¿Será Notre Dame un templo New Age?
Da una idea del estado espiritual de Europa que el presidente francés visite Notre Dame y en su discurso no haga una sola alusión a que es una catedral católica
Si a una planta le cercenas sus raíces solo le espera marchitarse y morir. Y la mayor parte de la Europa oficial se afana hoy en cortar su raíz cristiana de una manera entre ridícula y estúpida.
En la tarde del 15 de abril de 2019, la humanidad observaba sobrecogida el incendio de la simbólica catedral de Notre Dame de París, que se empezó a construir en un islote del Sena en el remoto 1163, por el impuso del obispo Maurice de Sully, y se finalizó en 1345 (aunque con los siglos llegarían muchos retoques y golpes como el de la Revolución). El templo medieval católico, que simboliza la mismísima entraña de Francia, era engullido por las llamas de una manera inexorable, angustiosa. El venerable techo se venía abajo. La orgullosa aguja se desplomaba ante nuestras miradas perplejas. Por fortuna los muros resistieron. Cinco años y medio después, y tras una inversión de 700 millones de euros, Nuestra Señora de París reabrirá sus puertas al público el próximo día 9.
A modo de prolegómeno, y para tratar de sacar algo de brillo a su apagada figura, Macron ha visitado el flamante templo y ha felicitado al equipo de la rehabilitación. El presidente de 46 años, que manda en Francia desde 2017, está hoy cercado por los problemas. Su Gobierno baila en la cuerda floja. La deuda gala se está volviendo ingobernable. Los franceses destacan por su pereza y baja productividad. La fábrica social chirría gripada por los problemas de integración de algunos inmigrantes; en especial, los musulmanes.
Macron, acompañado por su mujer y el arzobispo de París, tomó el micrófono para dirigir un discurso al millar largo de restauradores que lo rodeaban, y de paso, a toda la nación. A su espalda brillaba la cruz dorada que preside el «Descendimiento», una Piedad esculpida por Coustou por encargo del Rey Sol, que expresa el dolor de la Virgen con el Cristo muerto en su regazo. «Me ha emocionado la claridad», celebró Macron a modo de elogio de la restauración, «habéis transformado el carbón en arte». «El incendio fue una herida nacional y vosotros fuisteis el remedio con vuestra determinación, trabajo duro y compromiso», continuó el presidente, que saludó también «la pasión por lo bello y lo bien hecho» y prometió unos fastos de inaguración que provocarán «un shock tan fuerte como el del incendio».

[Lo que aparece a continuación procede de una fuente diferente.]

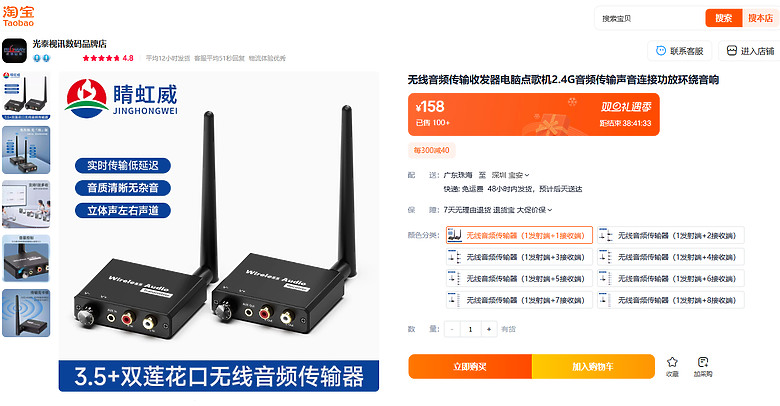This screenshot has height=406, width=780.
Task: Increase quantity with the plus button
Action: (x=489, y=329)
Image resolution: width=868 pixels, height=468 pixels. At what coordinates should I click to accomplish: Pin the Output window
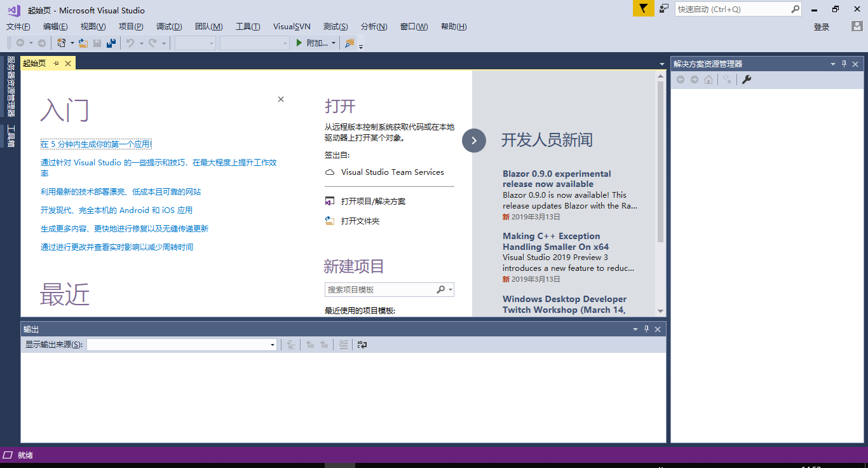click(646, 329)
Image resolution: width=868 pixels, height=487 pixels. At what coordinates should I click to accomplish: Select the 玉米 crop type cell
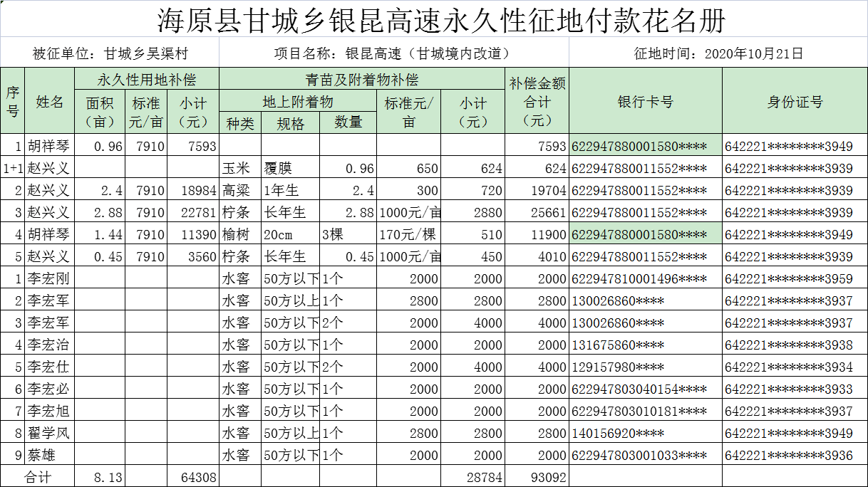click(x=239, y=169)
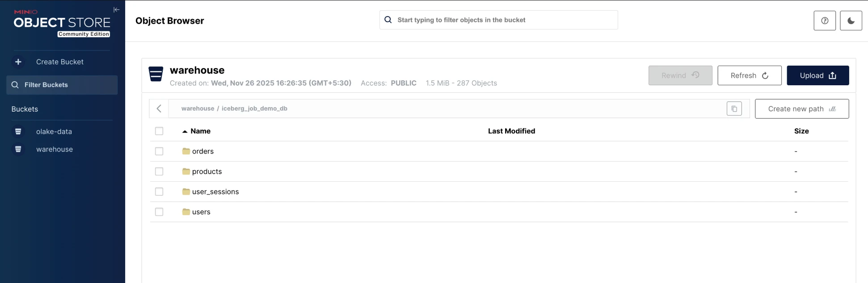Go back using the left chevron arrow
Image resolution: width=868 pixels, height=283 pixels.
(159, 108)
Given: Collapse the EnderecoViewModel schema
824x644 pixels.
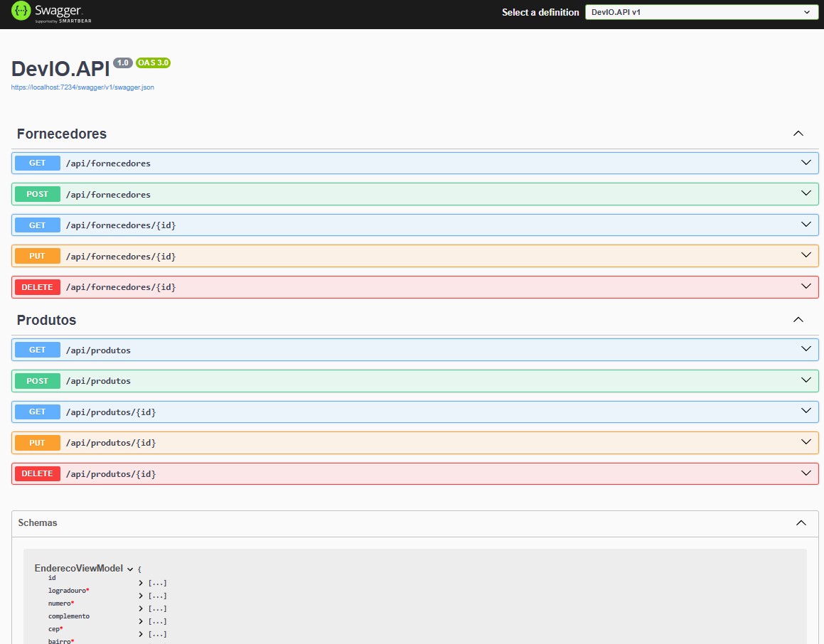Looking at the screenshot, I should coord(130,569).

Macron, que se define como «católico agnóstico» (algo así como un vegetariano que come chuletones), habló como si estuviese visitando un templo new age, o un estadio deportivo de renombre que acaba de ser remozado, o un palacio de la ópera. No consideró pertinente hacer la más mínima alusión a la cristiandad que levantó todo aquello para alabar a Dios y a la madre de Jesús. Escamoteó que fue la fe de aquellos católicos del Medievo lo que los espoleó a lanzarse a la aventura de un gótico pionero, que estiraba las catedrales para que pudiesen acariciar el cielo con unas audacias espigadas impensables.
¿Se imaginan que un mandatario musulmán visite una importantísima mezquita que se acaba de restaurar sin una sola alusión a Alá, Mahoma y El Corán? ¿Se imaginan a un mandatario europeo invitado a recorrer un gran templo budista que no haga algún tipo de guiño elogioso a esa fe? Por supuesto que no. Pero ahí tienen al inteligente figurín que preside Francia, hoy un país averiado, olvidando los pilares de su civilización (al tiempo que vive empeñado en una depresiva campaña para convertir el aborto en un derecho europeo). Un presidente francés incapaz de entender que lo importante de Notre Dame no es que los muros hayan quedado más o menos limpios, sino el mensaje que representan. Mientras tanto, en paralelo, la intransigente fe coránica, que no admite dudas ni críticas y que nos desprecia como incrédulos, va avanzando por vía demográfica en ese país (y en media Europa).
Macron representanta una nueva y extraña Europa. Un hombre sin hijos, que inició su relación con su mujer cuando ella era su maestra y tenía 40 años y él peinaba solo 14. Un antiguo alto ejecutivo de la banca más elitista, después ministro socialista, pero sin una ideología realmente definida. Un gobernante entregado a la palabrería reformista, pero que echa el freno cada vez que llega la hora de aplicar la cirugía que necesita Francia. Un católico que se ha dado de baja. Un político comprometido con una formulación del ecologismo que está arruinando a las multinacionales de coches que dan de comer a su país. Un globo de ego, que flotando en busca de un simulacro de modernidad ha extraviado las raíces y las metas.